Transport mechanism and affinity of [99mTc]Tc-mercaptoacetyltriglycine ([99mTc]MAG3) on the apical membrane of renal proximal tubule cells.

Technetium-99m-labeled mercaptoacetyltriglycine ([Tc]MAG3) is widely used for evaluation of transplanted kidneys, diagnosis of tubular necrosis, and scintigraphic studies of tubular function. [Tc]MAG3 is a substrate for organic anion transporter (OAT)1 and OAT3 on the basolateral membrane side for renal secretion. We investigated the transport mechanism and affinity of [Tc]MAG3 on the apical membrane of renal proximal tubule cells for renal secretion.

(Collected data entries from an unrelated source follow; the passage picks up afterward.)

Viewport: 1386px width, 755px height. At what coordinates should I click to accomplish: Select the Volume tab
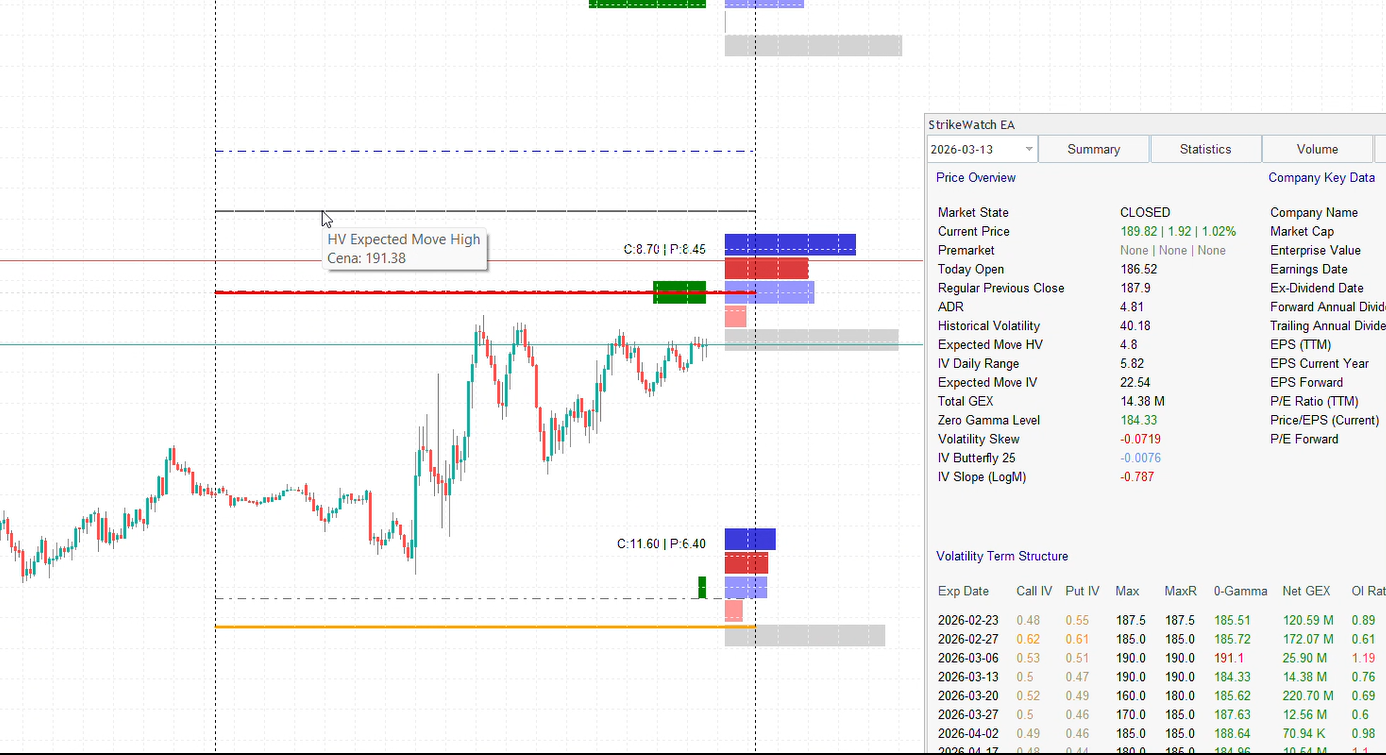pyautogui.click(x=1317, y=149)
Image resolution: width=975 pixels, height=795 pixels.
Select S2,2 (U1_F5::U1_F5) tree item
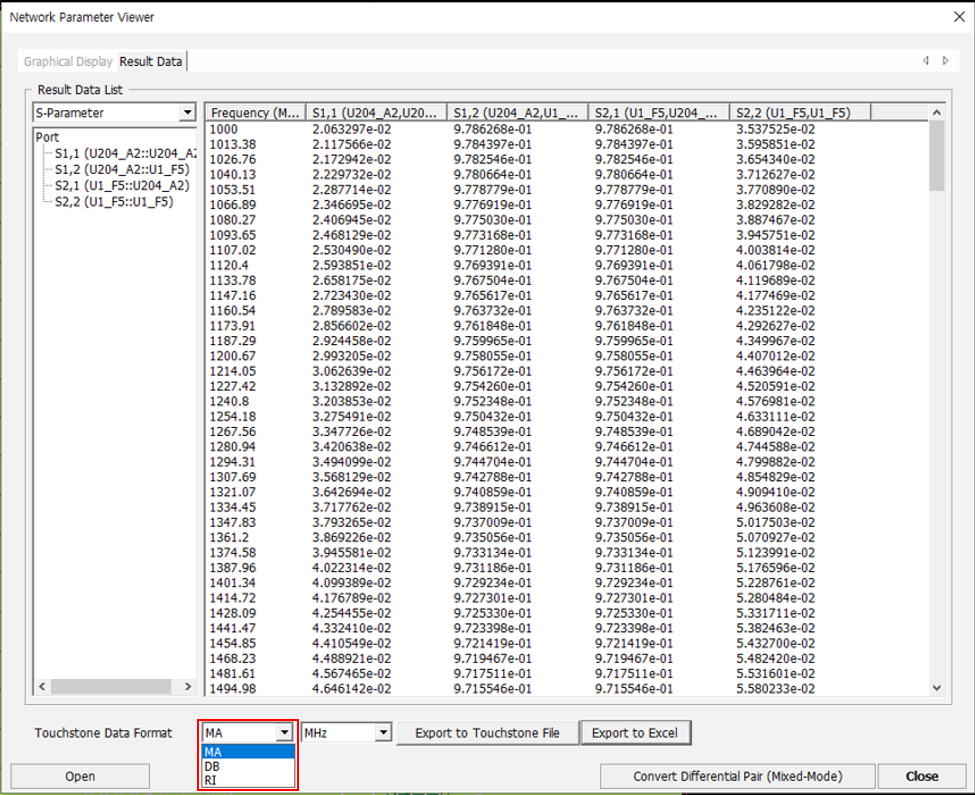coord(113,201)
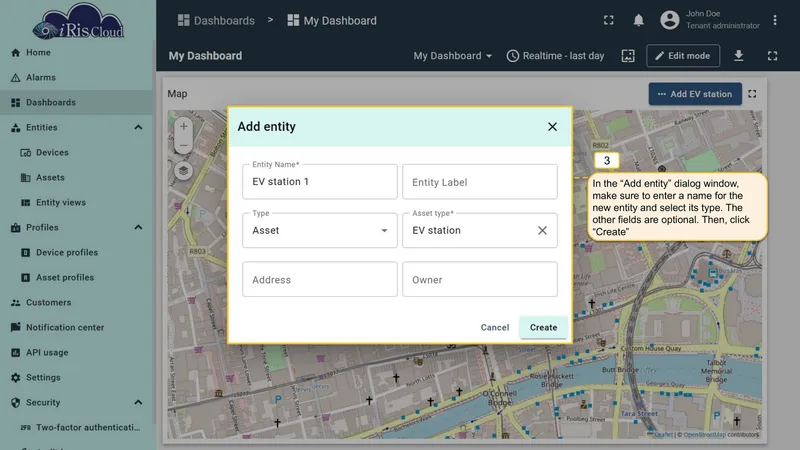This screenshot has width=800, height=450.
Task: Open the Realtime - last day time window
Action: (555, 56)
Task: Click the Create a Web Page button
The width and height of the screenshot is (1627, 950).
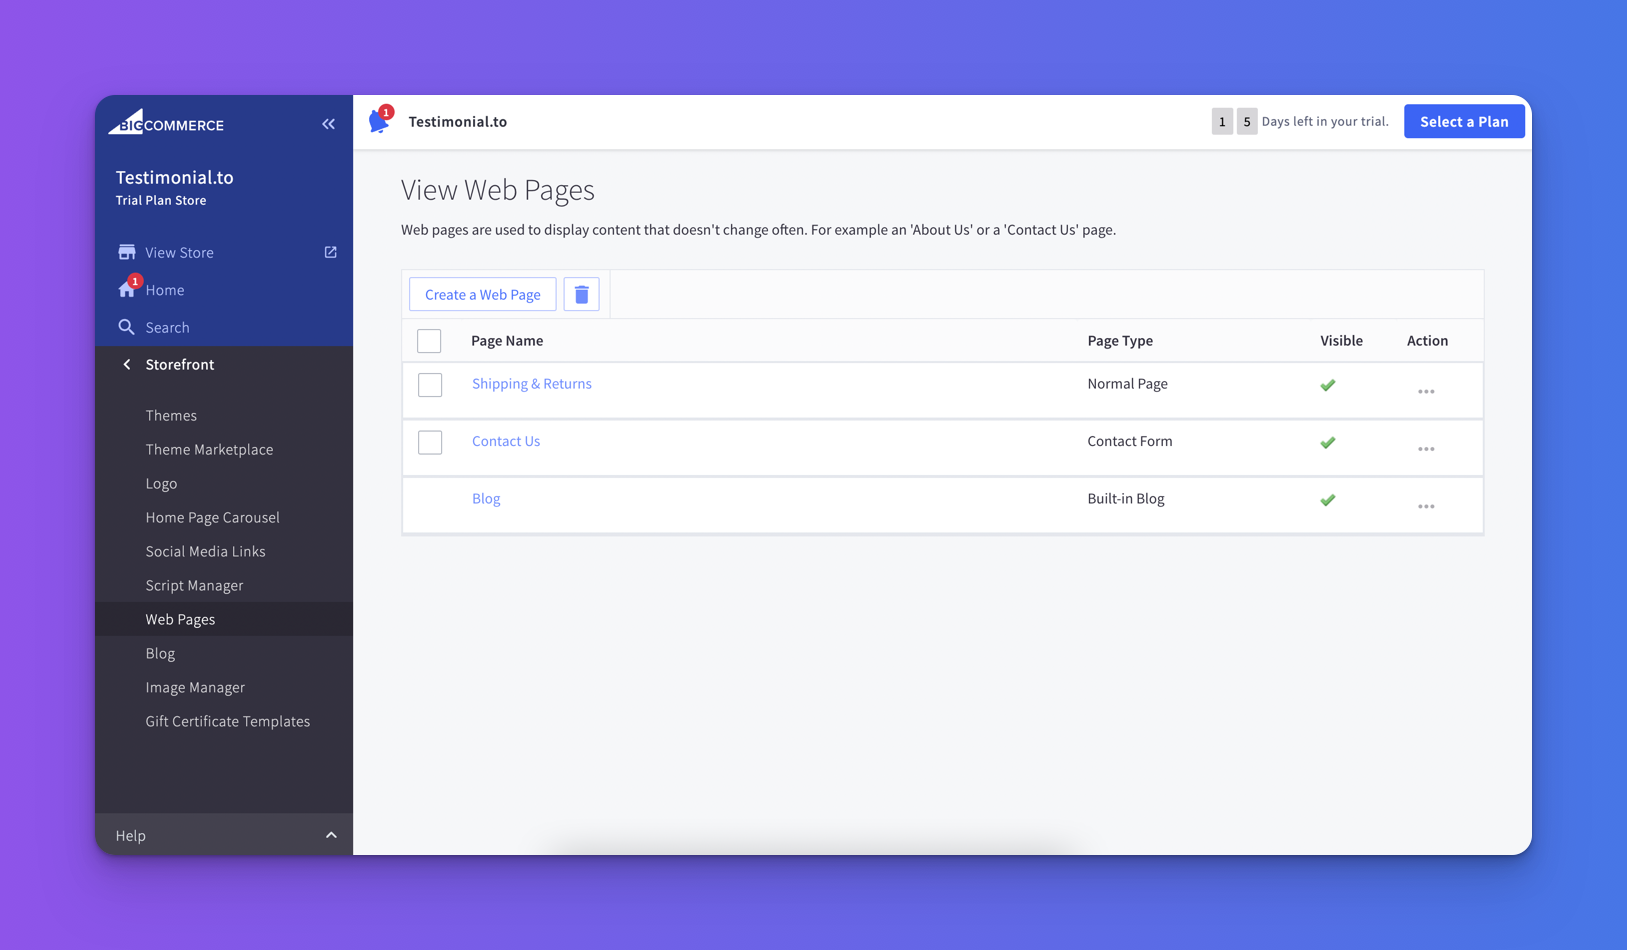Action: pyautogui.click(x=482, y=294)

Adenosine triphosphate-binding cassette (ABC) transporters for renal secretion of [Tc]MAG3 were examined using ABC transporter vesicles expressing multiple drug resistance 1 (MDR1), breast cancer resistance protein (BCRP), multidrug resistance-associated protein (MRP)2, and MRP4. MK-571, a MRP inhibitor, was applied to measure the K and V of MRP2 and MRP4 in a vesicle transport assay. Single photon emission computed tomography (SPECT) was performed in normal rats and MRP2-deficient Eisai hyperbilirubinuria rats (EHBR) using [Tc]MAG3 with and without MK-571. [Tc]MAG3 uptake in adenosine triphosphate was significantly higher than that in adenosine monophosphate in vesicles that highly expressed MRP2 and MRP4. The affinity of [Tc]MAG3 for MRP4 was higher than that for MRP2. Renal secretion via MRP2 and MRP4 was identified by comparing normal and EHBR rats with and without MK-571 on SPECT. [Tc]MAG3 is transported via MRP2 and MRP4 on the apical membrane of renal proximal tubule cells. The affinity of MRP4 is higher than that of MRP2. SIGNIFICANCE STATEMENT: [Tc]MAG3, widely used for evaluation of transplanted kidneys, diagnosis of tubular necrosis, and scintigraphic studies of tubular function, is transported via MRP2 and MRP4 on the apical membrane of renal proximal tubule cells. The affinity of MRP4 is higher than that of MRP2.